A indústria do cinema é um caso conhecido de setor historicamente anticíclico. Em épocas difíceis, se sai bem. Foi durante a Grande Depressão, nos anos 1930, que Hollywood iniciou a sua era de ouro e o sistema de grandes estúdios se estabeleceu e prosperou. Desde então, crises econômicas sempre rimaram com públicos crescentes. Não foi diferente no Brasil dos últimos anos. Enquanto o PIB caía, o desemprego subia e concorrentes como Netflix desembarcavam por aqui, o setor comemorava oito anos seguidos de aumento de vendas de ingressos. Em 2016, foram 184,3 milhões de bilhetes vendidos, um aumento de 6,5% em relação ao ano anterior, para uma bilheteria acumulada de R$ 2,6 bilhões.
Instalada desde 2010 no Brasil, a rede mexicana Cinépolis, a maior da América Latina e a quarta maior do mundo, aproveitou como poucos esse movimento. Com um investimento acima de R$ 600 milhões realizado em menos de sete anos, a Cinépolis assumiu a vice-liderança do mercado local, abrindo 48 cinemas, com 364 salas. Perde só para a americana Cinemark, com 610 salas. Para os próximos meses, 10 novos complexos da Cinépolis estão em preparação. “Na crise, tivemos os nossos melhores anos”, disse à DINHEIRO Eduardo Acuña Shaadi, diretor da Cinépolis responsável pelas Américas, em entrevista realizada no complexo que a rede possui no shopping de luxo JK Iguatemi, em São Paulo.
“Nós somos o arroz e feijão do entretenimento.
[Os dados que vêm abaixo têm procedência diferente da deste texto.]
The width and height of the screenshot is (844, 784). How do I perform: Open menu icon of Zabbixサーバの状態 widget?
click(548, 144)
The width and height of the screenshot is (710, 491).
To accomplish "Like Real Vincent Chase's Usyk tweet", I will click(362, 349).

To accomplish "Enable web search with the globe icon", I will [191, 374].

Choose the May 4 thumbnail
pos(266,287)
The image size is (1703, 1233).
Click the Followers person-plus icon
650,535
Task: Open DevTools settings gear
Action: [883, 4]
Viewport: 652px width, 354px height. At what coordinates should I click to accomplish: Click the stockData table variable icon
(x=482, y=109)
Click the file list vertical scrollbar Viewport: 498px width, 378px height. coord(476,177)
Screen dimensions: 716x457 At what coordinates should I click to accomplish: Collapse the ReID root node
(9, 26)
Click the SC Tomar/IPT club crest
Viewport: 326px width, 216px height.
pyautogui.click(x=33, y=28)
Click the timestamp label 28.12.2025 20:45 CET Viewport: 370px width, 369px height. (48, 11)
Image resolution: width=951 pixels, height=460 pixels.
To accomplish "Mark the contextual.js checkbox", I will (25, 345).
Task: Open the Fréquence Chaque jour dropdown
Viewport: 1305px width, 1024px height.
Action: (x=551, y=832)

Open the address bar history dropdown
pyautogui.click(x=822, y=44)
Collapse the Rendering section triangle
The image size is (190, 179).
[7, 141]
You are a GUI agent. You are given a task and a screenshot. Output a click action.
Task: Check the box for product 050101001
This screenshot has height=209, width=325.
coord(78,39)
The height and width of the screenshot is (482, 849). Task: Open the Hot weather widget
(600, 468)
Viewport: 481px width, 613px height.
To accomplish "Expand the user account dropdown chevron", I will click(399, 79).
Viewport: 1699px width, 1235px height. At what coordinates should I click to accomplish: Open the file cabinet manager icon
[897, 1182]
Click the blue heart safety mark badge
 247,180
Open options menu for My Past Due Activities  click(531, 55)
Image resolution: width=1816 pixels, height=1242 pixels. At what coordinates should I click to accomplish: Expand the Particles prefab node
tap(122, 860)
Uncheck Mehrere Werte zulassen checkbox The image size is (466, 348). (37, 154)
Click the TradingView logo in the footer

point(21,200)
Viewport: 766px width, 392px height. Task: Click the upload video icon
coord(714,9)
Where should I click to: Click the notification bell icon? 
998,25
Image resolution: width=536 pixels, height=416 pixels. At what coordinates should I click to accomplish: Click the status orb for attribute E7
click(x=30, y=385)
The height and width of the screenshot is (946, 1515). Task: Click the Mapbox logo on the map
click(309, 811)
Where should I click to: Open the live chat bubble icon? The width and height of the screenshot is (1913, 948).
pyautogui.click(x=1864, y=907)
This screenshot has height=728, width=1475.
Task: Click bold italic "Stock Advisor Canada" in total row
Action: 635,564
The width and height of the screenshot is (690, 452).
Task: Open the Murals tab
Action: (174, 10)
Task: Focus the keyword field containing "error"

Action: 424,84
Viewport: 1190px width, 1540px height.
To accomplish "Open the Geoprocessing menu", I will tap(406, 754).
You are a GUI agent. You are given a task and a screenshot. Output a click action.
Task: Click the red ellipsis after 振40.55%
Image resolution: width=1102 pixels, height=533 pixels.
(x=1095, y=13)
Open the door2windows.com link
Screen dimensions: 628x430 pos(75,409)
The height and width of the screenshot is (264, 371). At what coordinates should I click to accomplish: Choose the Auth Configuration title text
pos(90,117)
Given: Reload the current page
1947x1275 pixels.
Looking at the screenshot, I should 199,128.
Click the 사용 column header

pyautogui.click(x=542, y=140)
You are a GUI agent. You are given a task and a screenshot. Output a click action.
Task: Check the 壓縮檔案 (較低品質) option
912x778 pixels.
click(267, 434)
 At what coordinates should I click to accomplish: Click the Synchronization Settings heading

Na época da crise, as pessoas consomem menos carne, e aumentam as compras de comidas mais acessíveis.” Em 2016, a empresa cresceu 10% no País, para um faturamento que se aproxima dos R$ 700 milhões. Mas os resultados poderiam ser ainda mais cinematográficos. Afinal, o crescimento tem esbarrado na diminuição do ritmo de abertura de shopping centers. “Os novos empreendimentos pararam de aparecer ou foram adiados”, diz Shaadi, mexicano que chegou ao Brasil em 2010 para instalar a Cinépolis no mercado local. “Temos mais dinheiro para investir do que oportunidades.” Em 2014, o ritmo de abertura de shopping centers chegou a 30 por ano. Para o biênio 2017 e 2018, a Associação Brasileira de Shopping Centers (Abrasce) estima uma média anual de 20 empreendimentos inaugurados.
Não é uma boa notícia. Os dois mercados estão altamente relacionados. As salas de cinema estão presentes em 90% dos shoppings, totalizando 2.707 delas, ao fim de 2016. Além disso, 88% das salas em todo o país estão nos shoppings. “Apenas 37% das pessoas vão ao shopping com a intenção de compra. Eles têm se tornado centros de lazer”, diz Adriana Colloca, diretora de operações da Abrasce. “O número de frequentadores que vão, no mínimo, uma vez por mês ao cinema subiu de 53% em 2012, para 61%, em 2016.” Se, com a crise no varejo, as chances de criar novos projetos ficaram escassas, a Cinépolis estabeleceu duas alternativas para tentar manter um crescimento de dois dígitos.
A primeira delas é ocupar espaços deixados por varejistas que estão fechando lojas. O primeiro projeto de expansão aconteceu em João Pessoa (PB). Agora, três outros complexos estão passando por processo semelhante, em Uberlândia (MG), Sorocaba (SP) e São Luís (MA). “Continuamos olhando para qualquer oportunidade que aparecer”, diz o executivo da rede. “Aqui, no JK Iguatemi, queríamos ocupar o andar inteiro. Já pedimos para avançar sobre o espaço de eventos.” Mas o pedido não foi aceito. A segunda opção é aumentar o tíquete médio gasto pelos consumidores. Em especial com alimentação.
A empresa está trazendo ao País a marca Spyral Island, uma empresa de quiosques de sorvetes pertencente à Cinépolis México. As seis primeiras unidades já foram instaladas em complexos da rede no Brasil ao lado dos tradicionais balcões de venda de pipoca, doces e refrigerantes. Outra novidade que deve ser anunciada nos próximos dias é o acordo de joint venture para começar a operar na Argentina, em parceria com a rede local Village Cinemas. O Brasil já tem a segunda maior receita dos 13 países em que atua. Mas, enquanto não conta com um reaquecimento do mercado de shopping centers para ajudar no crescimento, ela precisará criar as próprias oportunidades.